Sardegna

Con la maschera di Dalì e la pistola nei negozi: arrestato il presunto complice del rapinatore

Alghero

Dopo i colpi tra gennaio e febbraio, i carabinieri hanno ricostruito anche il ruolo di chi avrebbe aiutato a preparare le rapine e a reinvestire il denaro

Entrava nei negozi con il volto coperto dalla maschera di Dalì, resa famosa dalla serie televisiva “La casa di carta”, e con una pistola in pugno. Dopo l’arresto del presunto autore delle rapine, ora i carabinieri hanno eseguito una nuova misura cautelare nei confronti di un giovane ritenuto suo complice.

Ieri mattina i carabinieri del Nucleo operativo della Compagnia di Alghero hanno dato esecuzione a un’ordinanza di custodia cautelare in carcere, emessa dal giudice per le indagini preliminari del Tribunale di Sassari. Il giovane è accusato di aver avuto un ruolo nelle rapine messe a segno tra gennaio e febbraio ai danni di diversi esercizi commerciali della Riviera del Corallo.

Le indagini erano partite dopo tre rapine consumate e due tentate rapine, commesse tra il 29 gennaio e l’8 febbraio in supermercati, una farmacia, una tabaccheria e un punto vendita di prodotti elettronici. Secondo quanto ricostruito dai carabinieri, il rapinatore entrava nei locali con il volto travisato e armato di pistola, riuscendo a portare via complessivamente circa 3.000 euro.

Il presunto autore materiale dei colpi era stato arrestato lo scorso 10 marzo. In quell’occasione i militari avevano recuperato gli indumenti che sarebbero stati utilizzati durante le rapine e una pistola da softair modello Fire Power 40, priva di tappo rosso, ritenuta l’arma usata per minacciare i commercianti.

Gli accertamenti sono poi proseguiti per verificare l’eventuale presenza di complici. Al termine dell’attività investigativa i carabinieri hanno denunciato in stato di libertà una donna e due uomini. Tra questi figura il giovane arrestato ieri, al quale gli investigatori attribuiscono un ruolo più rilevante nella preparazione e nella realizzazione del progetto criminoso.

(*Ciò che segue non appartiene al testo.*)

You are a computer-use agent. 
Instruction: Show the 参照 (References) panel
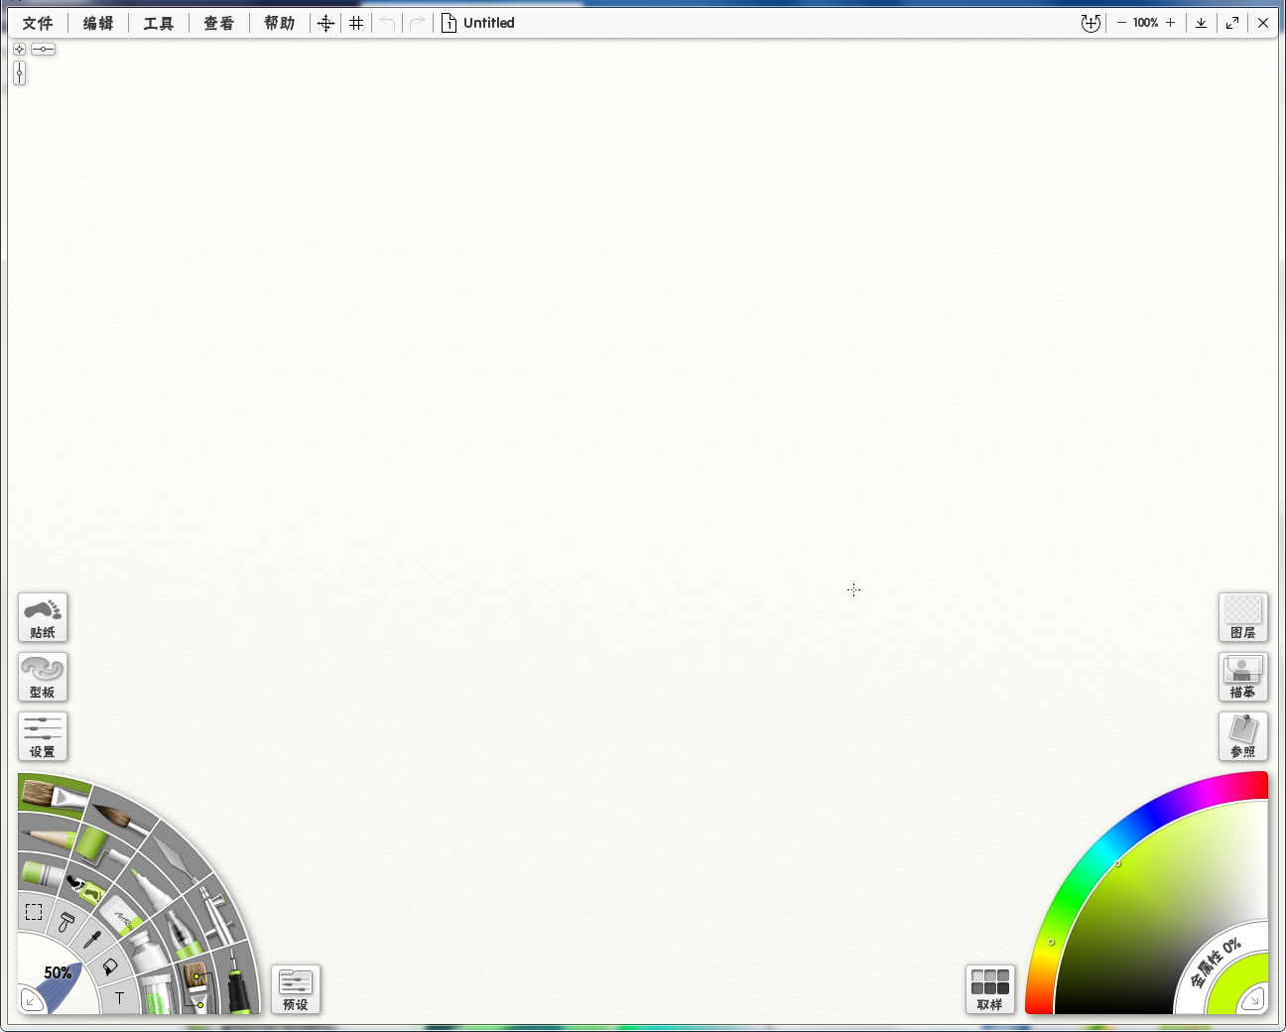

Secondo la ricostruzione degli inquirenti, il giovane avrebbe contribuito sia alla fase di ideazione delle rapine sia alla scelta delle modalità con cui reinvestire il denaro ottenuto. In un caso, inoltre, sarebbe entrato in un supermercato prima del rapinatore per effettuare un sopralluogo.

Le indagini avrebbero anche accertato che i due principali indagati avrebbero utilizzato parte dei proventi delle rapine per acquistare sostanza stupefacente, poi ceduta al dettaglio ad Alghero. Non solo: secondo i carabinieri i due giovani avrebbero programmato altri reati, poi non realizzati anche grazie ai provvedimenti giudiziari eseguiti.

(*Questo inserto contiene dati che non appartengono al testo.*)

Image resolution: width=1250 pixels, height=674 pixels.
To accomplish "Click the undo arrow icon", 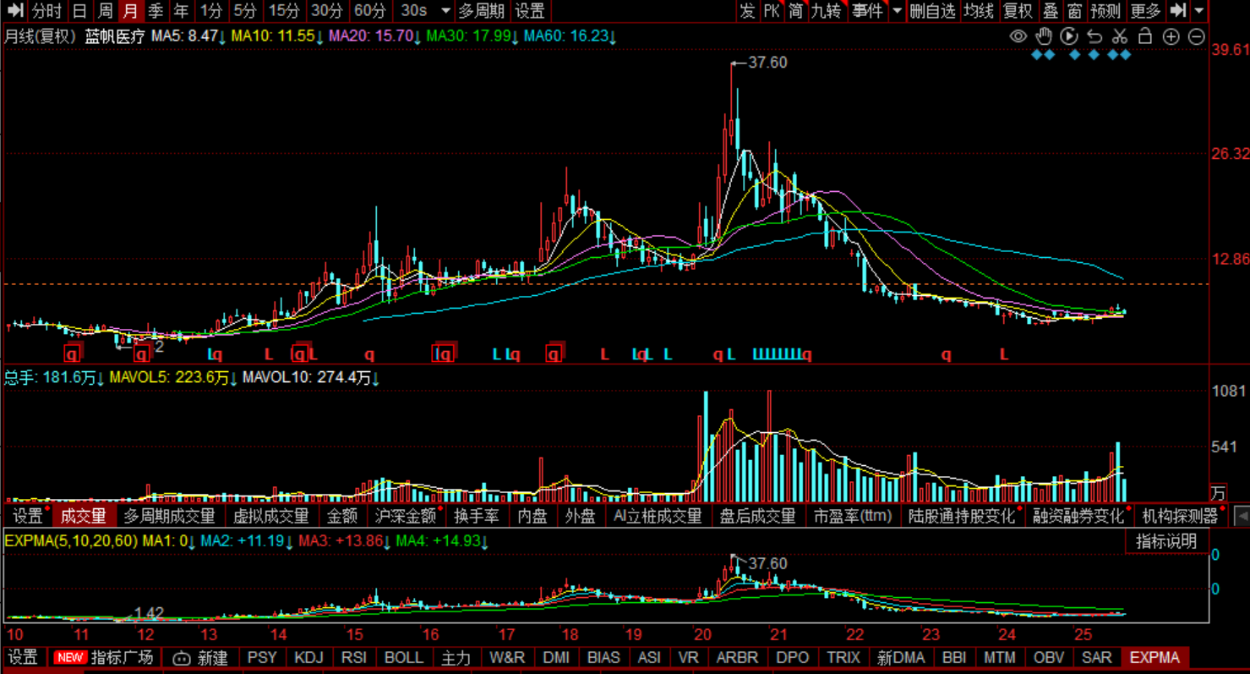I will 1094,36.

In particolare, sarebbe emerso un progetto per compiere un furto ai danni di uno sportello automatico per il prelievo di contanti nel centro storico. Nella fase di pianificazione, i due avrebbero valutato anche il coinvolgimento di persone in grado di utilizzare ordigni esplosivi.

Gli elementi raccolti dai carabinieri sono stati trasmessi alla Procura della Repubblica di Sassari che, valutata la gravità dei fatti, ha chiesto e ottenuto dal gip la misura cautelare in carcere.

Il giovane è stato rintracciato ieri e, dopo le formalità di rito, accompagnato nella casa circondariale di Sassari-Bancali.

Come sempre in questa fase, vale il principio della presunzione di innocenza: la responsabilità delle persone sottoposte a indagine potrà essere accertata solo con una eventuale sentenza definitiva di condanna.